News, views and commentary from the telecoms sector across emerging markets and developing countries worldwide

Monday, 6 July 2009

Vodafone to brave India's 'Internet graveyard'?

Thanks to Indian digital and media business watchers Medianama, I learned today that Vodafone Essar has gained the approval of India’s Foreign Investment Promotion Board (FIPB) for setting up as an ISP. The intention to do this, and to gain a National Long Distance Licence was reported by the Press Trust of India last month.

Medianama believe that while wanting an NLD license is understandable, the interest in an ISP licence is "intriguing." Their article wonders about the logic of this "when the last mile is still not open" and with "other telcos like Airtel and Reliance struggling to add wireline and broadband subscribers." The Medianama writer goes as far as describing India as an "ISP graveyard" with just 6.28 million Internet users in the country as of April 2009.

These figures are in line with the ones quoted by Australian telecoms industry research house BuddeComm, the synopsis of whose India Broadband Market report notes that by early 2009, "there were around 6 million broadband subscribers – a lowly penetration (by population) of less than 0.6%."

The Medianama article suggests possible reasons for Vodafone being optimistic about its prospective entry into the ISP market. One could be the cellco possibly planning to bid for a Broadband Wireless Access licence.

BuddeComm analysts, however, do not seem terribly excited by the country's BWA scene either, noting that "by early 2009, the number of WiMAX subscribers remained modest." On the other hand, some are more bullish regarding WiMAX. The organisers of a WiMAX-themed conference taking place next month in New Delhi, for example, believe that India is slated to become the largest WiMAX market in the Asia-Pacific region by 2013, citing an (unnamed) recent study which predicts India's WiMAX subscriber base hitting 14 million four years from now. The conference blurb says that "WiMAX will find relatively greater utility and less competition from competing technologies in smaller towns and villages" and that all of this "means that in the next four years about 20 per cent of the global WiMAX users will be in India", making it a USD 13 billion market.
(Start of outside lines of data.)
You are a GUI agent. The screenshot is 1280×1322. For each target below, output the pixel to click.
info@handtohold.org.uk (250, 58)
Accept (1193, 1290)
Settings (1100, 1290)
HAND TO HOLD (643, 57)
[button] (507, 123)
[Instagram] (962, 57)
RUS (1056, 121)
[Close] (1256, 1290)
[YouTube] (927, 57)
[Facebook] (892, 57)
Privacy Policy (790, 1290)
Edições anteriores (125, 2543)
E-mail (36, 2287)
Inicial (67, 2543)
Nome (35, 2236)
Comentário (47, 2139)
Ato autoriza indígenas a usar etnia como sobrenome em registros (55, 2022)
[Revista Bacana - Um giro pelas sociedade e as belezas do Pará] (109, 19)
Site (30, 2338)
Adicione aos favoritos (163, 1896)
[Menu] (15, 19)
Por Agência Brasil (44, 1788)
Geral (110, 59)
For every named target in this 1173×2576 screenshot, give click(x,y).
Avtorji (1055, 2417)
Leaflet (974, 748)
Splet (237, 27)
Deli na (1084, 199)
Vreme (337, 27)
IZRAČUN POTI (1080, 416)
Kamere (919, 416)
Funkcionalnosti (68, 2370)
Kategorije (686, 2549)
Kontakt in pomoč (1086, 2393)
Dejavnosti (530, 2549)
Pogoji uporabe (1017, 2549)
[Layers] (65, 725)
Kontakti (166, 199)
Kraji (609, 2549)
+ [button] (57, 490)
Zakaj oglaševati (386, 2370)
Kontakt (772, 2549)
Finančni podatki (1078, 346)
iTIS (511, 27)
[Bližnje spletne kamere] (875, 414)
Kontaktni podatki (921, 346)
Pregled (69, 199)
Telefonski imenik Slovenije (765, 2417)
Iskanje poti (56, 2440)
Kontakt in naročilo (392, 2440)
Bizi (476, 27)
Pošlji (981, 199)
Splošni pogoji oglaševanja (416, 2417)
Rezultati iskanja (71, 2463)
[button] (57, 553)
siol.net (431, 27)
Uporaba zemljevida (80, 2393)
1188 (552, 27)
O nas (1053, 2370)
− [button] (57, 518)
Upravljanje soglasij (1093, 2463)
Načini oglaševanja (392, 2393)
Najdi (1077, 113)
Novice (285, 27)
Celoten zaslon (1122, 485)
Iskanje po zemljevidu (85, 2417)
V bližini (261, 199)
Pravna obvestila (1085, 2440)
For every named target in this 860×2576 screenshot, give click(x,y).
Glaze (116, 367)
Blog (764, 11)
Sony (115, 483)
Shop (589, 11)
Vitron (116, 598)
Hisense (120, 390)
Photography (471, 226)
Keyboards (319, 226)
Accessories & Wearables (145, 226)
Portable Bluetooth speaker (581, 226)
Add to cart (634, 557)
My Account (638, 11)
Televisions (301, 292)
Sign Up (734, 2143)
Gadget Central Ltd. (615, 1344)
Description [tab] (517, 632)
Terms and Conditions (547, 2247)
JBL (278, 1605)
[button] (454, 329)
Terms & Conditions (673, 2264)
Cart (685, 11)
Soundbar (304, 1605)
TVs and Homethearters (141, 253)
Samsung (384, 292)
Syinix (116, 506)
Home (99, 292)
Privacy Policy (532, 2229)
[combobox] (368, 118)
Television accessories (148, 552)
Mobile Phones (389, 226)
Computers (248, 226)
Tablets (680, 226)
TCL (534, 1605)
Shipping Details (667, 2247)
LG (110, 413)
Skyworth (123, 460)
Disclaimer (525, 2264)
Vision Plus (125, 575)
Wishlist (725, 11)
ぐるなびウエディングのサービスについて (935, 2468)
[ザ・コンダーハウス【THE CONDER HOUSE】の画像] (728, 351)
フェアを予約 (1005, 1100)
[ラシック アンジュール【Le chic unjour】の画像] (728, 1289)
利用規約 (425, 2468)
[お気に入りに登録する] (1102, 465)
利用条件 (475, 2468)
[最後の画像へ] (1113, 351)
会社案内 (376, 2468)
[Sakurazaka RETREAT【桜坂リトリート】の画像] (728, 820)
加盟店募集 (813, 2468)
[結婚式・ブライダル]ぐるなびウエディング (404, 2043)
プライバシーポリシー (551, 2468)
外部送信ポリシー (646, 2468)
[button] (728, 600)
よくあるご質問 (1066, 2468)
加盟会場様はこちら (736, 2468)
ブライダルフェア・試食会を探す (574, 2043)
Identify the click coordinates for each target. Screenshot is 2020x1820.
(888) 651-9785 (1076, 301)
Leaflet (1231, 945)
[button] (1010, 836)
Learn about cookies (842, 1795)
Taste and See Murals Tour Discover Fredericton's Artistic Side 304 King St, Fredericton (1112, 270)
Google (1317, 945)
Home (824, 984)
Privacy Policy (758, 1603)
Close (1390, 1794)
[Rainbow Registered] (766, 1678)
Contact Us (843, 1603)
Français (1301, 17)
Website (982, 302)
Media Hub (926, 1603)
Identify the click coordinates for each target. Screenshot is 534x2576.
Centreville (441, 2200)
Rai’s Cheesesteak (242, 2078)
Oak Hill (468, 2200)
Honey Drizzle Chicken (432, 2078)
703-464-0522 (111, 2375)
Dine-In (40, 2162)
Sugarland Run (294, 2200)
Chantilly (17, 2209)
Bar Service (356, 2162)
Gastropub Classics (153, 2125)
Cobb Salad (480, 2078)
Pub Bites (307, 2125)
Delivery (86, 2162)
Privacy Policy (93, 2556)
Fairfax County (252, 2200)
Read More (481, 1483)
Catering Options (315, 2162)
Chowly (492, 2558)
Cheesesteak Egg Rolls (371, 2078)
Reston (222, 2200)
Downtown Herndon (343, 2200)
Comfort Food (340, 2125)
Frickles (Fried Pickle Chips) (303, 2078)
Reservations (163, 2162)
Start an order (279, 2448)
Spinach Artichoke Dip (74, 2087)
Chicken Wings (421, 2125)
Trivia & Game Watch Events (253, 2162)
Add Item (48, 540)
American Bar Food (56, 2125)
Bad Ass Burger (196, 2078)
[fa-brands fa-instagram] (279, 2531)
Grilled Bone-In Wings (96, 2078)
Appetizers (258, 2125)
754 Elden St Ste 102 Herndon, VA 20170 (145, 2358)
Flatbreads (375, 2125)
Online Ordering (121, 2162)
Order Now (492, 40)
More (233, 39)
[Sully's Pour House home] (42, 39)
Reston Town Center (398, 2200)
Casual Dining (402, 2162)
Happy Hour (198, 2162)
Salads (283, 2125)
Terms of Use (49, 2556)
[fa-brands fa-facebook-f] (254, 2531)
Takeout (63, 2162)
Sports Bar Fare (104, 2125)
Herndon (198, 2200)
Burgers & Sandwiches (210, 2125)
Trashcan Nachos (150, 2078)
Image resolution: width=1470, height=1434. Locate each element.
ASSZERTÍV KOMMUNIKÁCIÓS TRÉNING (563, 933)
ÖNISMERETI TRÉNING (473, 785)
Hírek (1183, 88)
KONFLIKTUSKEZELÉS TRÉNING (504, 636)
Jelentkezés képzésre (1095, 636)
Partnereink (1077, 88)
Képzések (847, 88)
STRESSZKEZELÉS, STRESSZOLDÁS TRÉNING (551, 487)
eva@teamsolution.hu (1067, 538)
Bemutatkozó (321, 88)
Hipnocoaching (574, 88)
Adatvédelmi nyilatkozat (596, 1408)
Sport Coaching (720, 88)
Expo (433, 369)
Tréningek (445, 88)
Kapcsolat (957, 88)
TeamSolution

Another reason suggested by Medianama for Vodafone being keen on an ISP play is some expectation that India's last mile will be opened up soon. The article notes that public sector telcos BSNL and MTNL are the country's largest ISPs due to their legacy ownership of copper to the home. I am not clear on when this status quo is set to be challenged. Without having watched the issue very closely, I recall that past calls for local loop unbundling in India have gone unheeded by the Government. The regulatory-best-practice-fanboy in me feels that this is misguided and that the better way forward is to enable anyone with the will to do so to set up an ISP. Not all of them would succeed, but the winners would offer lower priced services to a broadband-hungry population.

Perhaps, though, by not forcing the telcos it owns (BSNL, MTNL) to offer cost-based access to its infrastructure, the Indian Government feels it is protecting the interests of these two valuable state holdings. Another way of looking at it is to suggest that failing to unbundle the local loop has simply cut off a revenue stream in the form of the access fees.

Vodafone, then, seems to be heading into a potentially challenging space if it intends to make a serious go as an ISP in India. Let's keep watching.

1 comment:

  1. I think its a good approach and may return a good value on investment. Unfortunately untill 3G (or any High speed wireless technology) services are widely available many users may not be motivated enough to try Internet on their mobile or dongles for that matter. Another factor Vodafone has to keep in mind would be to keep the entry cost as low as possible.